*** Begin section ***

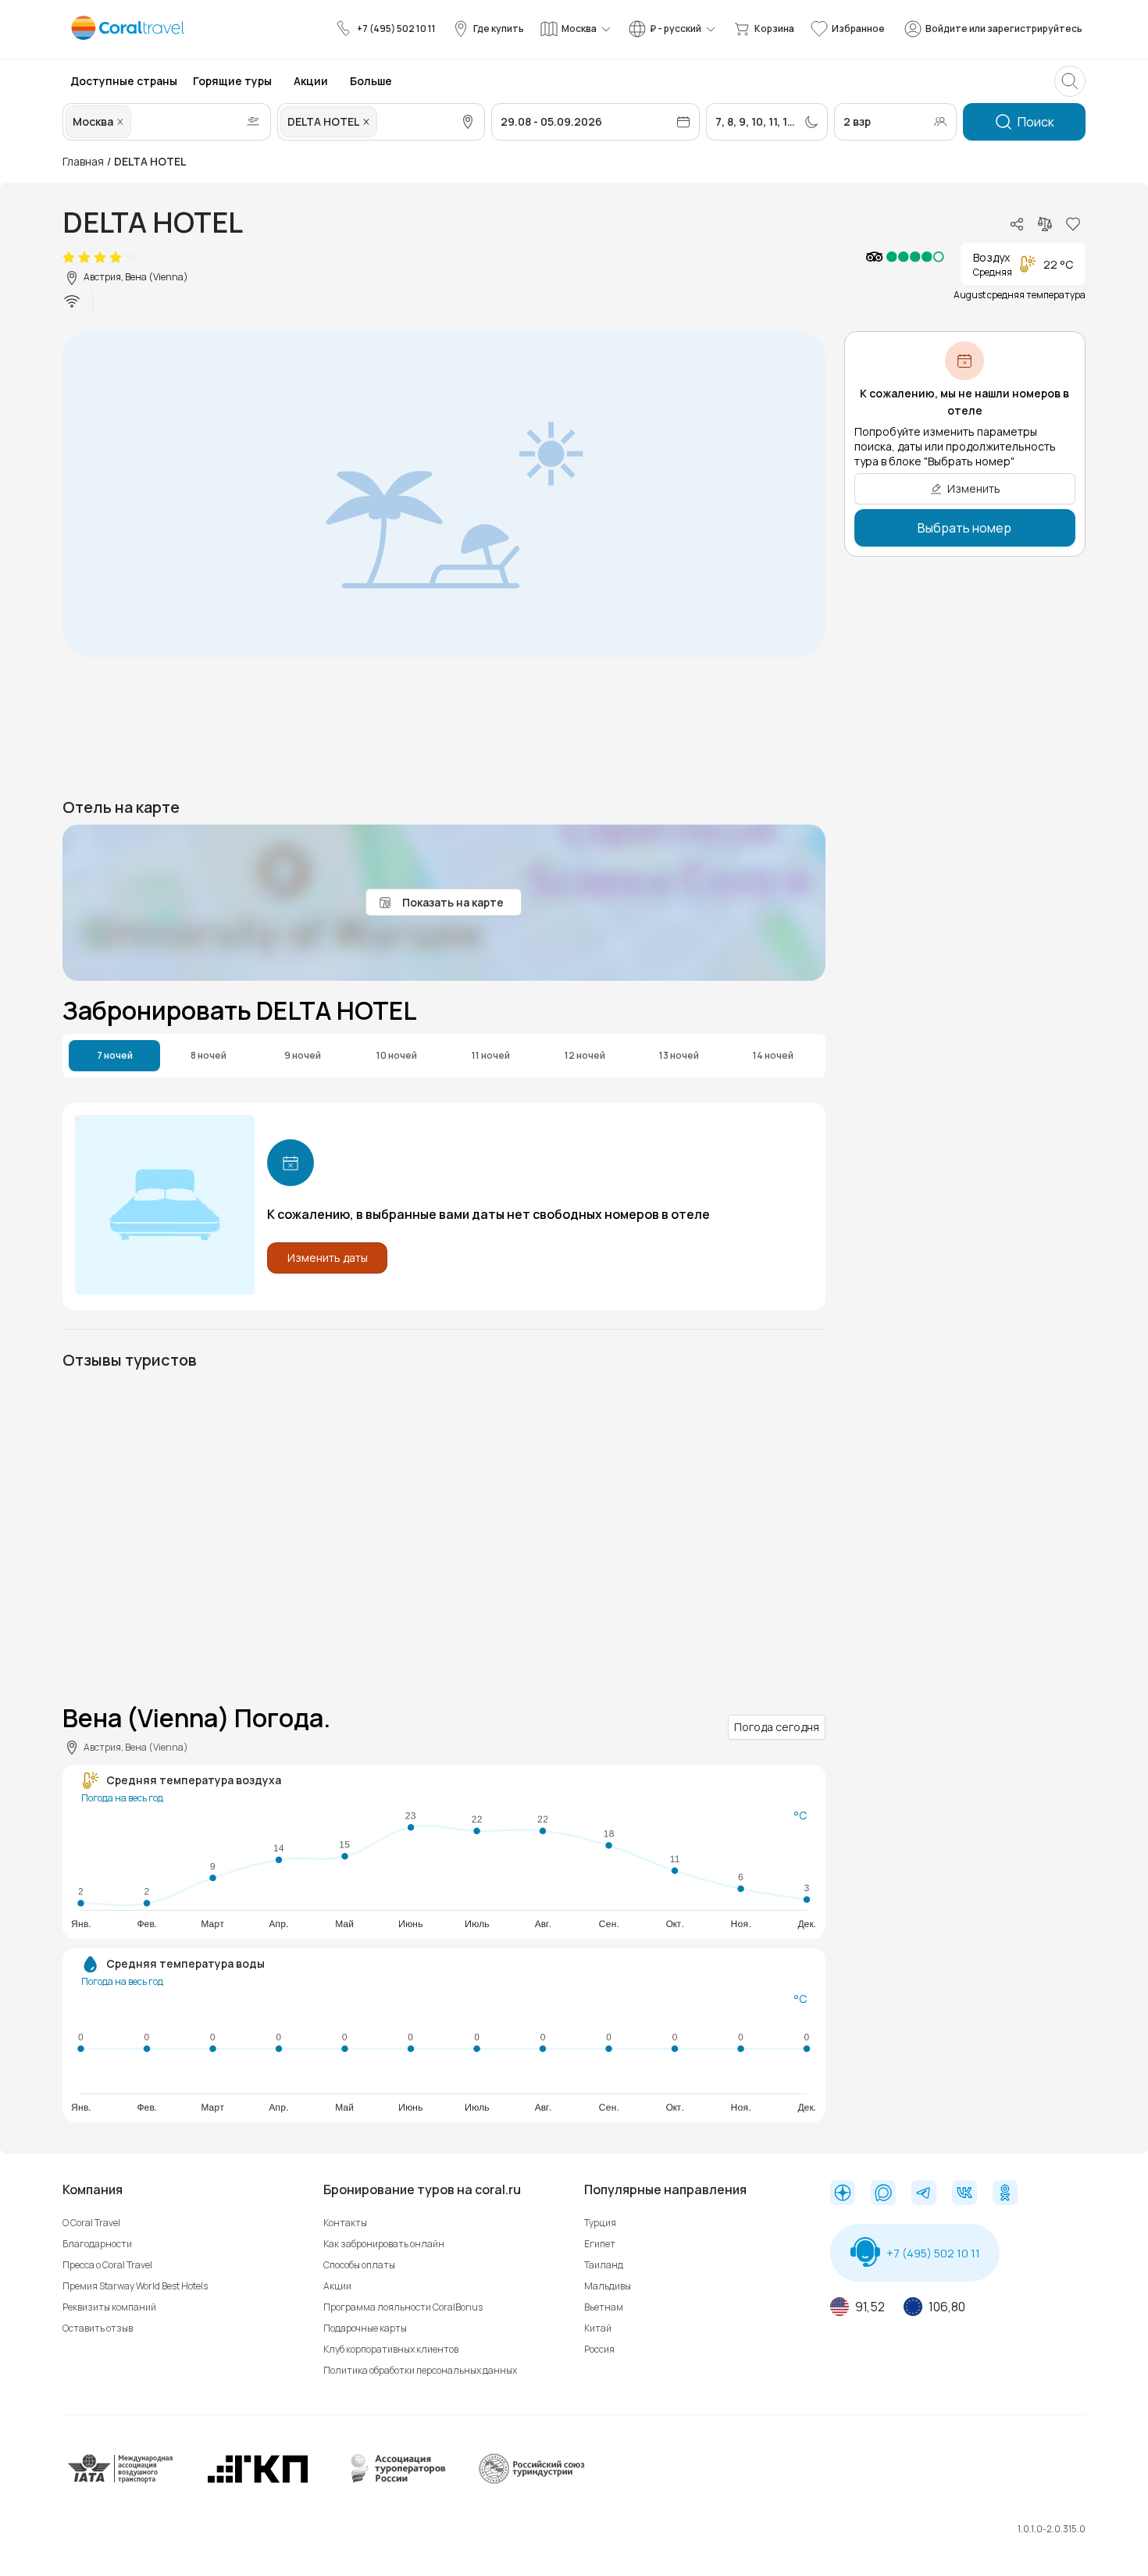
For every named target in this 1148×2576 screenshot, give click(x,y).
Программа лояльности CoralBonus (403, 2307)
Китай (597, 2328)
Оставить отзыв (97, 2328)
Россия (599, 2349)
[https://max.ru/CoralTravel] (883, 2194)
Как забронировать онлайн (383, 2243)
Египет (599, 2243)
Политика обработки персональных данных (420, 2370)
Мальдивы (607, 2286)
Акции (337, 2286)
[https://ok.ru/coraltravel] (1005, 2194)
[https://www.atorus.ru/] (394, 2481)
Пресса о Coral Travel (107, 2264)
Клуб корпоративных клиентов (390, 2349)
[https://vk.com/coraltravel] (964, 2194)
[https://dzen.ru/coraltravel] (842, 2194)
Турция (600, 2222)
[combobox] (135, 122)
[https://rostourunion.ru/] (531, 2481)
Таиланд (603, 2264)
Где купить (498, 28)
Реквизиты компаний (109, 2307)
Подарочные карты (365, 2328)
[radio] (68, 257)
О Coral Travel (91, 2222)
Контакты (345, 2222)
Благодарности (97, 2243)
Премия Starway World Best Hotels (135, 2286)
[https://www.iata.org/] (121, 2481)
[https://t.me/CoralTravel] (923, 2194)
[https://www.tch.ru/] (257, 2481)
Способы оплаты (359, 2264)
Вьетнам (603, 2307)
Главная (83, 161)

*** End section ***
*** Begin section ***

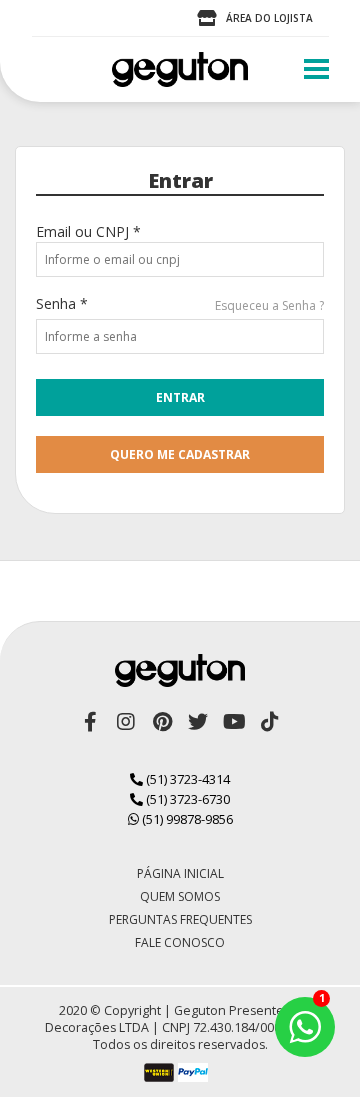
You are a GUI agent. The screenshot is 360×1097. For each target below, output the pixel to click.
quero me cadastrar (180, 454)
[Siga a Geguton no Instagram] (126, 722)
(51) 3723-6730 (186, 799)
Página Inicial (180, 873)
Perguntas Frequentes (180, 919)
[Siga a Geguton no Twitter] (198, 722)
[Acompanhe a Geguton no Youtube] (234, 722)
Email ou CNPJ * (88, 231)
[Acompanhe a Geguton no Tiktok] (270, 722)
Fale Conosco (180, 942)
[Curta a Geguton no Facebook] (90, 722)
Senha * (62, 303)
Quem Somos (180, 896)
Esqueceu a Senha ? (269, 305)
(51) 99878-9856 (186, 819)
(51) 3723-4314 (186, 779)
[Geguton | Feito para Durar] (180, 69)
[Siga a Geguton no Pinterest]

*** End section ***

#### [Assignment]
Starting at the line above that contains "Email ou CNPJ * (88, 231)", repeat each line exactly up to and including the line that contains "[Siga a Geguton no Pinterest]", and stop there.

#### [Result of this task]
Email ou CNPJ * (88, 231)
[Acompanhe a Geguton no Tiktok] (270, 722)
Fale Conosco (180, 942)
[Curta a Geguton no Facebook] (90, 722)
Senha * (62, 303)
Quem Somos (180, 896)
Esqueceu a Senha ? (269, 305)
(51) 99878-9856 (186, 819)
(51) 3723-4314 (186, 779)
[Geguton | Feito para Durar] (180, 69)
[Siga a Geguton no Pinterest]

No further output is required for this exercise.